◆ **What you need to do**
Find the lines of the listing that contain the string "Chrome", and return them.
....................
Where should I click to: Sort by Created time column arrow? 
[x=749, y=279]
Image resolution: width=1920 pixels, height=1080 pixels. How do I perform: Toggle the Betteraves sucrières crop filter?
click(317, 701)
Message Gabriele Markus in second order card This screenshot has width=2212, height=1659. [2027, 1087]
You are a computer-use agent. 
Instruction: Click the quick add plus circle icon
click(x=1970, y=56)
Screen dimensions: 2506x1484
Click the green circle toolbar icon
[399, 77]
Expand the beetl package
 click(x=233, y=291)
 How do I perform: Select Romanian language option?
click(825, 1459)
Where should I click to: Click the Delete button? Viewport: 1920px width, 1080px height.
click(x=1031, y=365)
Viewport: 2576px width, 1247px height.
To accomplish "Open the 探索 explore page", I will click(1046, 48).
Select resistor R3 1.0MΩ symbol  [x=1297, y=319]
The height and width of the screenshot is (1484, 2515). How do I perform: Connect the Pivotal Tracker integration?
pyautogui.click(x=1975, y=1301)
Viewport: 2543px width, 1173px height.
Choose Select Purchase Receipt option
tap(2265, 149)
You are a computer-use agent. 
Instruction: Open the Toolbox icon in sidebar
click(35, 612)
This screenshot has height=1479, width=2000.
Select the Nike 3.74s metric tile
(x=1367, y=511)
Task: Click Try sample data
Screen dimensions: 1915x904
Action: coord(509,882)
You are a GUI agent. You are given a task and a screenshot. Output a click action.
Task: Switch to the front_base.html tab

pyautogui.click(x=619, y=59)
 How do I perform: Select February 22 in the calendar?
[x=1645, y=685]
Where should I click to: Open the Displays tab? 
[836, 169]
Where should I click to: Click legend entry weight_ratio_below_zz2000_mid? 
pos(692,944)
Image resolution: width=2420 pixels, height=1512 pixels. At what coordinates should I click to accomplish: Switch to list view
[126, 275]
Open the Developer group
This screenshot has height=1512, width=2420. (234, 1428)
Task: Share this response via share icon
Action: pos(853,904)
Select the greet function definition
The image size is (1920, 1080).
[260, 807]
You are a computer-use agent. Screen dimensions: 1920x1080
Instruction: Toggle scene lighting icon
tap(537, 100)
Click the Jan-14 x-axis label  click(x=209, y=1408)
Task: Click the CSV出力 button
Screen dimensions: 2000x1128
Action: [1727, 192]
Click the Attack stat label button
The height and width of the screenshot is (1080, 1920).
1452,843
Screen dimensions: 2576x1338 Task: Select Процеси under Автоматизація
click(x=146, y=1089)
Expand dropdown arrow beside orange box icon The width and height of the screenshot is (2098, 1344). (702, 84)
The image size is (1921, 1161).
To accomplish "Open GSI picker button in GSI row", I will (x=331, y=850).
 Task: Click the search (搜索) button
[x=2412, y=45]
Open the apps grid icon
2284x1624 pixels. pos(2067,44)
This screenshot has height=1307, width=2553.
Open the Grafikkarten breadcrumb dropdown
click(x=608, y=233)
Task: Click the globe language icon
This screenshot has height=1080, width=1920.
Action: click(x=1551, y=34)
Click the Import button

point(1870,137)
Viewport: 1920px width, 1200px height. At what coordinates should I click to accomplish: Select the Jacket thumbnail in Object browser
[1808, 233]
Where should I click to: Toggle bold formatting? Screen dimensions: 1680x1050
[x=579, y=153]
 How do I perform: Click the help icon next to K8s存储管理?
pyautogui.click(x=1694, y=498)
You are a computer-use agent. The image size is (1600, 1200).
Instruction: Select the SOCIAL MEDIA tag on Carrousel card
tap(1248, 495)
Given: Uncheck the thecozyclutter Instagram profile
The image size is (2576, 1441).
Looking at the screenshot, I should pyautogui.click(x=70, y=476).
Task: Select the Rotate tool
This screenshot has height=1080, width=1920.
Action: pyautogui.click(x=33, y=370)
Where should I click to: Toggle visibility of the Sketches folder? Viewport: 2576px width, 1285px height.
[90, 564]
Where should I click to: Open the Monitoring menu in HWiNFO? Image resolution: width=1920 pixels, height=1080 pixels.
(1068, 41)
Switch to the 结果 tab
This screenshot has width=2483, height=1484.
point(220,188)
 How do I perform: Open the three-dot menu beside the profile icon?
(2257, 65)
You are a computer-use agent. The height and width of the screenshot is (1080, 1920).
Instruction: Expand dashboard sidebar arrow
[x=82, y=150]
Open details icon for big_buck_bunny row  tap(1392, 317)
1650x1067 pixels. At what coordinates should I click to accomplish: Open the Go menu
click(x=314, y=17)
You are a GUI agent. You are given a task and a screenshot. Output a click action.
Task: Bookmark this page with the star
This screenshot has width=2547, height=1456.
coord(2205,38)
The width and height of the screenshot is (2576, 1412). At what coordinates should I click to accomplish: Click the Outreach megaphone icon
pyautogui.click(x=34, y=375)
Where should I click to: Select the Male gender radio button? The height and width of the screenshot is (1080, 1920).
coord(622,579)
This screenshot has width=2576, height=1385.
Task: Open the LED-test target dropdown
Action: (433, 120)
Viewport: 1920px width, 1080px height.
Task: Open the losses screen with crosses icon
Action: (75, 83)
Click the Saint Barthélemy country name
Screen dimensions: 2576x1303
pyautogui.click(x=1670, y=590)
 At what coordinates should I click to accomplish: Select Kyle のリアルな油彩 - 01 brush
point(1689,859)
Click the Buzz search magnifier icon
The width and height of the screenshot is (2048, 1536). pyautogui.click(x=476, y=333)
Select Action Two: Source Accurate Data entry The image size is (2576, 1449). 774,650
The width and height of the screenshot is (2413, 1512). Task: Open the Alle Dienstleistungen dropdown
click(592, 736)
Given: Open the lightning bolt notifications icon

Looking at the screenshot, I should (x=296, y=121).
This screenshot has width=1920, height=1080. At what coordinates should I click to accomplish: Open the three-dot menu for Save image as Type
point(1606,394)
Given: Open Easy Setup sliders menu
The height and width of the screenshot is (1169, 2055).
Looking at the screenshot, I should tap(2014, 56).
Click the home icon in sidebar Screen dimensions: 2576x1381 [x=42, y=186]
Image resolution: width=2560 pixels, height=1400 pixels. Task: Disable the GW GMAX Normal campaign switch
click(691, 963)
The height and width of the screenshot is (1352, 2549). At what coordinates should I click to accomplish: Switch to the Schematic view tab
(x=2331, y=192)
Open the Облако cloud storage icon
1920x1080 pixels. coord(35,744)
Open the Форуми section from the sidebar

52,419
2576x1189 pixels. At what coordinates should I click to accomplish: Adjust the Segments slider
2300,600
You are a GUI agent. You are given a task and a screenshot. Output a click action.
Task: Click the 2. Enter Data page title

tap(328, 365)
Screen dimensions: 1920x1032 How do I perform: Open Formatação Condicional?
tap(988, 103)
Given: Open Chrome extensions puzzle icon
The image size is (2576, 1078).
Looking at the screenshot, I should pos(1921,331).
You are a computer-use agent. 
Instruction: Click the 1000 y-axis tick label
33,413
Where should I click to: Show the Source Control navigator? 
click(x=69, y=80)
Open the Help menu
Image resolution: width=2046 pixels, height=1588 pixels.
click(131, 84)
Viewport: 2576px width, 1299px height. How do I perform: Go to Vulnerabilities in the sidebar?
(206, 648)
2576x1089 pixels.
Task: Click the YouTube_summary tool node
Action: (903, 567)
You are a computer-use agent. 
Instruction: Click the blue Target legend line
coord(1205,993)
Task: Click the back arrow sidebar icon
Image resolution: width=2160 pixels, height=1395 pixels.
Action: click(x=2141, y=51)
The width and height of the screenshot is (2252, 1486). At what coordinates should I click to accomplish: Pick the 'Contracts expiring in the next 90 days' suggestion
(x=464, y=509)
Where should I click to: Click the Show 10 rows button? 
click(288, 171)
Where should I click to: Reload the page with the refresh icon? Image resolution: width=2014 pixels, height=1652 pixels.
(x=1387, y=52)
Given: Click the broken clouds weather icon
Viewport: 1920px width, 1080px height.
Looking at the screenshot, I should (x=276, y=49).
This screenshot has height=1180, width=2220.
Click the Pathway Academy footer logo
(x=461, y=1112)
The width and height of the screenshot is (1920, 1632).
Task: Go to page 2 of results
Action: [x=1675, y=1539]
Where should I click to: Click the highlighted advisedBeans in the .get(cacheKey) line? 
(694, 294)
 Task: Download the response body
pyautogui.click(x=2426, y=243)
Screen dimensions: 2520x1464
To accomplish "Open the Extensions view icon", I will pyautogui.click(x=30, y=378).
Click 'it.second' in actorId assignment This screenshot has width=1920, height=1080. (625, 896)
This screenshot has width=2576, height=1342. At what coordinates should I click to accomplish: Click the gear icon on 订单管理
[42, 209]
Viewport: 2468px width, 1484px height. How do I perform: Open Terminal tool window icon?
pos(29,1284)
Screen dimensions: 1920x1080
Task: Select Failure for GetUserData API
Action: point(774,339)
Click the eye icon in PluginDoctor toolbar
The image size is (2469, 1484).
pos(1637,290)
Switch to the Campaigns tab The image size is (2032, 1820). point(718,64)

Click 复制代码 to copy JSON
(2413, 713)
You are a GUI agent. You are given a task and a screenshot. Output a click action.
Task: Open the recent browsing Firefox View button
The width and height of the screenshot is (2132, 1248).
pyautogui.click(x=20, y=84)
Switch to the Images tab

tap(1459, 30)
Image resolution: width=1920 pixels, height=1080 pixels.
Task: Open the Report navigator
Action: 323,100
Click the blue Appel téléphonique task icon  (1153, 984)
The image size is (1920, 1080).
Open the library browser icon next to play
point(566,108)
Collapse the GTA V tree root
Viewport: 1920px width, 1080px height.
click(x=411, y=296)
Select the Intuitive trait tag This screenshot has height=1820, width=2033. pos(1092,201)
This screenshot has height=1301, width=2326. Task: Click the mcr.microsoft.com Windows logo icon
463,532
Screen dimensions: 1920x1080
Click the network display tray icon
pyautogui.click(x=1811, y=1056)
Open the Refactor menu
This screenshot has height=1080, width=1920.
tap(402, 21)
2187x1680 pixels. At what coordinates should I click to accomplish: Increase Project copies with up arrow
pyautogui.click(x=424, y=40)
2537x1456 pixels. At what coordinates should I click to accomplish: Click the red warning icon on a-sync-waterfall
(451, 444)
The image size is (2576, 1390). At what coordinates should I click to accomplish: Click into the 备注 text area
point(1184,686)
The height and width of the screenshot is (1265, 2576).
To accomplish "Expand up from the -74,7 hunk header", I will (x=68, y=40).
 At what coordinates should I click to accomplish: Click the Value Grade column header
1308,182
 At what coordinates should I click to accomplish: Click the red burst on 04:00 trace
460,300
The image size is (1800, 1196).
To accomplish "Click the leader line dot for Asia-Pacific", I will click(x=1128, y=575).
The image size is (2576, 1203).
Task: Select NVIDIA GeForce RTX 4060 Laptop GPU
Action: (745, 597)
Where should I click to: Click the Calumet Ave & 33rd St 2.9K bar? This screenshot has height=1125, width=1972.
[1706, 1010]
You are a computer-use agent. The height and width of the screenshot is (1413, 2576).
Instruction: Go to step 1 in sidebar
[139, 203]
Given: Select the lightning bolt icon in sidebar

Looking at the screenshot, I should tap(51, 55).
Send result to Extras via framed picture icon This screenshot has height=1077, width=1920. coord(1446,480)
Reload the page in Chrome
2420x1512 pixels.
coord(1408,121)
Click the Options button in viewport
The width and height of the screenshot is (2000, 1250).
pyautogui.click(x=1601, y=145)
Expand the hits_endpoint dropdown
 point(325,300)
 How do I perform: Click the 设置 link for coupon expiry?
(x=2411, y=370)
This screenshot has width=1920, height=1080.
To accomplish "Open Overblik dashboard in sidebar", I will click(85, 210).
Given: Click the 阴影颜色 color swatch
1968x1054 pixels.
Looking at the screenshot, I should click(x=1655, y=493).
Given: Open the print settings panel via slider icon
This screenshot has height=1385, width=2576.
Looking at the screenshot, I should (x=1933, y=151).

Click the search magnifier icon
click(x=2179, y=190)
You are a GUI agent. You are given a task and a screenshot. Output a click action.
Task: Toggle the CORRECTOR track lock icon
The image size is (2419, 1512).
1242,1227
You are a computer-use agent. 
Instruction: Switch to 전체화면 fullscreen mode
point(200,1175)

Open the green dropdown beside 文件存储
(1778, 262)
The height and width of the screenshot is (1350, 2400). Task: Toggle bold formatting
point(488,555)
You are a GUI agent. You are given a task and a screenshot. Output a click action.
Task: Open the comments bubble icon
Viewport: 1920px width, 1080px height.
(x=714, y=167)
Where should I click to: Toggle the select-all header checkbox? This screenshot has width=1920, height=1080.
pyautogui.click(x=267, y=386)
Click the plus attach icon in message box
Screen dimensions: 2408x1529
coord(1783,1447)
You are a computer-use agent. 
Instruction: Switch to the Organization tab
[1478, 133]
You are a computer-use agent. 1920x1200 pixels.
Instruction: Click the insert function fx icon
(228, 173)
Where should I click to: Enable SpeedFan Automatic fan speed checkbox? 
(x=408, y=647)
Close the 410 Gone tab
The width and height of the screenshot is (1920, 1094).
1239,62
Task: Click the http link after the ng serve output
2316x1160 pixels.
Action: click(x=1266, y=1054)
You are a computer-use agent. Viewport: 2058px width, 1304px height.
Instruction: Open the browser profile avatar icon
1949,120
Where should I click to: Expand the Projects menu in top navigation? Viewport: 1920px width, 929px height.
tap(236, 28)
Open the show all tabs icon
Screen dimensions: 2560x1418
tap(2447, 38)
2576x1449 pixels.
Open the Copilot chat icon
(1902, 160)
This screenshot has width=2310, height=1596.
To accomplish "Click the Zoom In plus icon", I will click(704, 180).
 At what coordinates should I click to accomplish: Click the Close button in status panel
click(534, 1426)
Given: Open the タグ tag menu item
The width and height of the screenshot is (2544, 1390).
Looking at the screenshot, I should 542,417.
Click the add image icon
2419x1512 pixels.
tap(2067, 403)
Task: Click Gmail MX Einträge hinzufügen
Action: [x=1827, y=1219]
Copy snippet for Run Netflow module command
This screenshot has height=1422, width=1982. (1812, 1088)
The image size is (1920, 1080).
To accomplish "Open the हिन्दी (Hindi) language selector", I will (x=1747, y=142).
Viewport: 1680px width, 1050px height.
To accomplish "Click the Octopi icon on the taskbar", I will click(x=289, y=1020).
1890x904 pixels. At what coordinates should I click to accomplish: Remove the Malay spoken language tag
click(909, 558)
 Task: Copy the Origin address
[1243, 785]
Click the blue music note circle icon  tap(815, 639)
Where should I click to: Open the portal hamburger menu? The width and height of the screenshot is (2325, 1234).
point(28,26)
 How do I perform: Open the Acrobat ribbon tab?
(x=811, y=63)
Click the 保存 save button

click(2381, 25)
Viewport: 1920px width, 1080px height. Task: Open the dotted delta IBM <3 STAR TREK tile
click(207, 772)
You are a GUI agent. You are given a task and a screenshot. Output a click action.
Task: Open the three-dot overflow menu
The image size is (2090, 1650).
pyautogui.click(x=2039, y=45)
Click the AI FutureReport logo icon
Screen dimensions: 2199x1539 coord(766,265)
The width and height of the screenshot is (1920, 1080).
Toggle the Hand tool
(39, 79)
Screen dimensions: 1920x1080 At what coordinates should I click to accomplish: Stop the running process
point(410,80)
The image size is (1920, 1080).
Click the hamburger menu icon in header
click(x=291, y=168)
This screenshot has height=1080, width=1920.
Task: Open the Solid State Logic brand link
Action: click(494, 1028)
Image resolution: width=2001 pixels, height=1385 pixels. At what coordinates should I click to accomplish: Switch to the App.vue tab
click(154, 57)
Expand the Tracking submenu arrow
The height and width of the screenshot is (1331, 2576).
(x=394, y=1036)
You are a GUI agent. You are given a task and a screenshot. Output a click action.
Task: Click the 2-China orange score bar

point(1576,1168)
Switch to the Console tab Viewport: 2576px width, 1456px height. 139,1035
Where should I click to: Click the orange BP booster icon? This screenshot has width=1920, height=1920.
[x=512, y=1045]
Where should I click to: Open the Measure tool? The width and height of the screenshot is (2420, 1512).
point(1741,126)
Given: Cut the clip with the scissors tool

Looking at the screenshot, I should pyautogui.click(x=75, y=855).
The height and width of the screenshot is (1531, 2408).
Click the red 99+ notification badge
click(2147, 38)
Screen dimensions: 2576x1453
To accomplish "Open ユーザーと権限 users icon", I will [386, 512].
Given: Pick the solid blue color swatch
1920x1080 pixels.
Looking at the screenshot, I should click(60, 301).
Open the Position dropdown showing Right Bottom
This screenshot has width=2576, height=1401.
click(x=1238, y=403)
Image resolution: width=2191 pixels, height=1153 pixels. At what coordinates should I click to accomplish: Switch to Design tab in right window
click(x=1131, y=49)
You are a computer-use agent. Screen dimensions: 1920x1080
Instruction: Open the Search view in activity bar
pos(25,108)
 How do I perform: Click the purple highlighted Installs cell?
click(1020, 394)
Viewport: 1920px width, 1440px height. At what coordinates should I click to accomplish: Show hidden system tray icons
....................
◆ **Output below**
Given: Open Chrome extensions puzzle icon
Reload the page in Chrome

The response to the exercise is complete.